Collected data
§ §

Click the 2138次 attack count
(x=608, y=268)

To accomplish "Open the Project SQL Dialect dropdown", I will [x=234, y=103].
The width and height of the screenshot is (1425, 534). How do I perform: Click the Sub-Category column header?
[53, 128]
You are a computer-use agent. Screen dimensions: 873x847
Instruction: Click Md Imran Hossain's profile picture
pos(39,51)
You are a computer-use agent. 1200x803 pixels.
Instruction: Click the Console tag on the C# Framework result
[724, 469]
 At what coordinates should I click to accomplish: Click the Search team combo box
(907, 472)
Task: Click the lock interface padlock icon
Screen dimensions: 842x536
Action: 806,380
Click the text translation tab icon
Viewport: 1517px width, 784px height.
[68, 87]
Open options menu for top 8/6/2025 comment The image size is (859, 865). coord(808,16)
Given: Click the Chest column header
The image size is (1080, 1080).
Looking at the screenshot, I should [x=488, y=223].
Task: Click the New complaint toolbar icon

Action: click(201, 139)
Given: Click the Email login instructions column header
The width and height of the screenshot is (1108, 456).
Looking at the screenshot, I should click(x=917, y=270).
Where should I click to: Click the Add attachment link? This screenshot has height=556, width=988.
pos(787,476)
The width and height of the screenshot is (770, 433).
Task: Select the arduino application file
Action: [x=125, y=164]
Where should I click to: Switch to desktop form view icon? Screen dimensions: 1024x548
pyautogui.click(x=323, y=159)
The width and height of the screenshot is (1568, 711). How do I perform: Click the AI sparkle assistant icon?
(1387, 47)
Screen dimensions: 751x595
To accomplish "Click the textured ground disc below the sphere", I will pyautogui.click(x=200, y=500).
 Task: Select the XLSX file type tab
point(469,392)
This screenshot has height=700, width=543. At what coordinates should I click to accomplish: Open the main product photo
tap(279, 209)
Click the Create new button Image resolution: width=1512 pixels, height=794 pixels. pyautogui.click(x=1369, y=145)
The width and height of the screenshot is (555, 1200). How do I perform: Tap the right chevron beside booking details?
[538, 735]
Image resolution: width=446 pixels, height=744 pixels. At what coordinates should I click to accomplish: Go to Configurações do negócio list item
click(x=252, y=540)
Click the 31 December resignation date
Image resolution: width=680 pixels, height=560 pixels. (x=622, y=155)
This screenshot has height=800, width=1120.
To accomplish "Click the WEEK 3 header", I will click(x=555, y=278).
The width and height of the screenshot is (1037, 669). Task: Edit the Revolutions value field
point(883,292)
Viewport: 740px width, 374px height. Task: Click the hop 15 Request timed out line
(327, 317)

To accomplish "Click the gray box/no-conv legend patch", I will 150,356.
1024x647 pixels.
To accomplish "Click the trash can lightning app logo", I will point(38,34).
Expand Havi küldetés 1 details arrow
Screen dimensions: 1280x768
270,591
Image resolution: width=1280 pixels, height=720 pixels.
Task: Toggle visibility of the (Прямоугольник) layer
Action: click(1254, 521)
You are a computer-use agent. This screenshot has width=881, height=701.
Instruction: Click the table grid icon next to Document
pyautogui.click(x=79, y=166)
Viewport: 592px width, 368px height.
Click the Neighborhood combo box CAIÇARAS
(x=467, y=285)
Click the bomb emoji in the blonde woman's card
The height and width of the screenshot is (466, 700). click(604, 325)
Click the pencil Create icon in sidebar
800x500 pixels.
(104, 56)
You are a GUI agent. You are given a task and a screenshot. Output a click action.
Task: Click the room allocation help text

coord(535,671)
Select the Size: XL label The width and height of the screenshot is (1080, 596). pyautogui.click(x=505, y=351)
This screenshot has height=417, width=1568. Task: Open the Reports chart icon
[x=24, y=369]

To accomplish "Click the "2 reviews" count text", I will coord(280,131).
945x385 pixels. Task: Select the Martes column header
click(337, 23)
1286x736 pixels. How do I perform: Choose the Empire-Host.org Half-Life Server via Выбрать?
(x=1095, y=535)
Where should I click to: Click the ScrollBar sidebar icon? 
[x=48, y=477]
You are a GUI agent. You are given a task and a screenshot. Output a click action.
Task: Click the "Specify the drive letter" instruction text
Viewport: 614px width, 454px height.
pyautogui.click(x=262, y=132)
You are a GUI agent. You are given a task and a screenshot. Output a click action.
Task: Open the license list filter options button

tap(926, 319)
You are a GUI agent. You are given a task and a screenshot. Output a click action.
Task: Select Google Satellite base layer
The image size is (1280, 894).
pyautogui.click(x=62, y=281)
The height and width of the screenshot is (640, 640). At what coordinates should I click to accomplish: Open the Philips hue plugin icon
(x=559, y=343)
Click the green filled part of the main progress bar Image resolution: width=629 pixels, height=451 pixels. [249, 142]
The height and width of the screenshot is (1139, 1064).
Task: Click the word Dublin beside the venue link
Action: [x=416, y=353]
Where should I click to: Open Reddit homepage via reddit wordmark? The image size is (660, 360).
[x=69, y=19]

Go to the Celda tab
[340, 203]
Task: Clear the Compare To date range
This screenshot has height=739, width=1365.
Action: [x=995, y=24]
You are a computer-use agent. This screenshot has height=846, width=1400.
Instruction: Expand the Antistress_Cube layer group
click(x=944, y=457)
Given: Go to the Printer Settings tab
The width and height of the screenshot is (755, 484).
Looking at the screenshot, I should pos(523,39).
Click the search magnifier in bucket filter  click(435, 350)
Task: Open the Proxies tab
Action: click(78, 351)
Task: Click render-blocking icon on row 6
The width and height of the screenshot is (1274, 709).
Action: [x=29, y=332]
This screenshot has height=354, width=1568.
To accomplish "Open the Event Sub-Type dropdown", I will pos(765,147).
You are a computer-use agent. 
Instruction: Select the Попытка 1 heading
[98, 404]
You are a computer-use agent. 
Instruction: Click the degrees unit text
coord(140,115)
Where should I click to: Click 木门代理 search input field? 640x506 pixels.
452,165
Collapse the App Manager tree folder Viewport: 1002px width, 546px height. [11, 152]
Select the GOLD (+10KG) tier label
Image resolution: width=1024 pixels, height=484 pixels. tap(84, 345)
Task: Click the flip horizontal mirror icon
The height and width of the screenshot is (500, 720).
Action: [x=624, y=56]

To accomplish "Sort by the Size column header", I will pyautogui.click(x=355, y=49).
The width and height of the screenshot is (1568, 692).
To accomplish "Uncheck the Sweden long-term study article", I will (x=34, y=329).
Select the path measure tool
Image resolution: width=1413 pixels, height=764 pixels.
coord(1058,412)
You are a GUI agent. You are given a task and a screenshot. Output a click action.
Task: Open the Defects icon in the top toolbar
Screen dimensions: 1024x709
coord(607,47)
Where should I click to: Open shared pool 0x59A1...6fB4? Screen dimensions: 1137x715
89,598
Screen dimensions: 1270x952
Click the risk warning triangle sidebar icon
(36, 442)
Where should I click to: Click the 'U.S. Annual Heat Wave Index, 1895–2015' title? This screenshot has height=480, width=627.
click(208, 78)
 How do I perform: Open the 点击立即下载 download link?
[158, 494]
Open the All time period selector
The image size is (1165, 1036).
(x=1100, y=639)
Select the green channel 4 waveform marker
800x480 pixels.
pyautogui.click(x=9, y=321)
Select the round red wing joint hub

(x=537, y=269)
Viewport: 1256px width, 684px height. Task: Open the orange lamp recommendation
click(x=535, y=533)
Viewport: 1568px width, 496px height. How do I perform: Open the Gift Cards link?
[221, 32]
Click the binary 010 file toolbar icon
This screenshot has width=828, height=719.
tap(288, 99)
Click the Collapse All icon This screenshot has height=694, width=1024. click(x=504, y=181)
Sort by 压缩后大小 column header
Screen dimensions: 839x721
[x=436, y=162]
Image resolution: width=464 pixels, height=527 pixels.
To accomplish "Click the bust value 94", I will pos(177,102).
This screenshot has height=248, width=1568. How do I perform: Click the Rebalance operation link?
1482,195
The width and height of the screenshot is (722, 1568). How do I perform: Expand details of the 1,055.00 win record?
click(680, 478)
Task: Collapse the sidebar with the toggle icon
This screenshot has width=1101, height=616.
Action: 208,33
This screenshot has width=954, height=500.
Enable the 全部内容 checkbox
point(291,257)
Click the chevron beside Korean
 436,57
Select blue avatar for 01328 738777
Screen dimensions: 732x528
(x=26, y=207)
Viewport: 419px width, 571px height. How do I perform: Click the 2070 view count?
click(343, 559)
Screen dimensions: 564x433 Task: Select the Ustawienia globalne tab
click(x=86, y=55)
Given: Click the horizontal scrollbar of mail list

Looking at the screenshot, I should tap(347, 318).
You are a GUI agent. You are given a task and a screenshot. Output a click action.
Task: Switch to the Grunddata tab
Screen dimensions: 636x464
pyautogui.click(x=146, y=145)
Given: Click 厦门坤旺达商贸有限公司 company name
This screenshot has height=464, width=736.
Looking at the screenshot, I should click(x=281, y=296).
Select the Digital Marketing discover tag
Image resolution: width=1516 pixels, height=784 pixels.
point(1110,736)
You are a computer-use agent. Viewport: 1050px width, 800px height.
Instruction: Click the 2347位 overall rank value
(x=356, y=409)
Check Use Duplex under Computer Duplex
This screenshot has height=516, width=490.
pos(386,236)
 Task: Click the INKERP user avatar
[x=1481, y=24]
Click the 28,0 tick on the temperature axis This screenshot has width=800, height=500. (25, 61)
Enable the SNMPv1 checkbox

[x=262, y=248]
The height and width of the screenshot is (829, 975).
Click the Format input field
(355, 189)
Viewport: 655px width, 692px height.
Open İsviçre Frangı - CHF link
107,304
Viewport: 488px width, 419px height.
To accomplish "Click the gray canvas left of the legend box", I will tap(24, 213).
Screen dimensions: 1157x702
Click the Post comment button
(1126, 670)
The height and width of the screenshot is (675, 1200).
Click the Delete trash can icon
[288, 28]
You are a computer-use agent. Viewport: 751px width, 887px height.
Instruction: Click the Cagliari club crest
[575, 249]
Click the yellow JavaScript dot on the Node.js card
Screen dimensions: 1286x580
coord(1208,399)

§ §

What is required — Using only the entries above, output the line with "Screen dimensions: 564x433", the line with "You are a computer-use agent. Viewport: 1050px", and all lines between them, exactly as they stand.

The answer —
Screen dimensions: 564x433 Task: Select the Ustawienia globalne tab
click(x=86, y=55)
Given: Click the horizontal scrollbar of mail list

Looking at the screenshot, I should tap(347, 318).
You are a GUI agent. You are given a task and a screenshot. Output a click action.
Task: Switch to the Grunddata tab
Screen dimensions: 636x464
pyautogui.click(x=146, y=145)
Given: Click 厦门坤旺达商贸有限公司 company name
This screenshot has height=464, width=736.
Looking at the screenshot, I should click(x=281, y=296).
Select the Digital Marketing discover tag
Image resolution: width=1516 pixels, height=784 pixels.
point(1110,736)
You are a computer-use agent. Viewport: 1050px width, 800px height.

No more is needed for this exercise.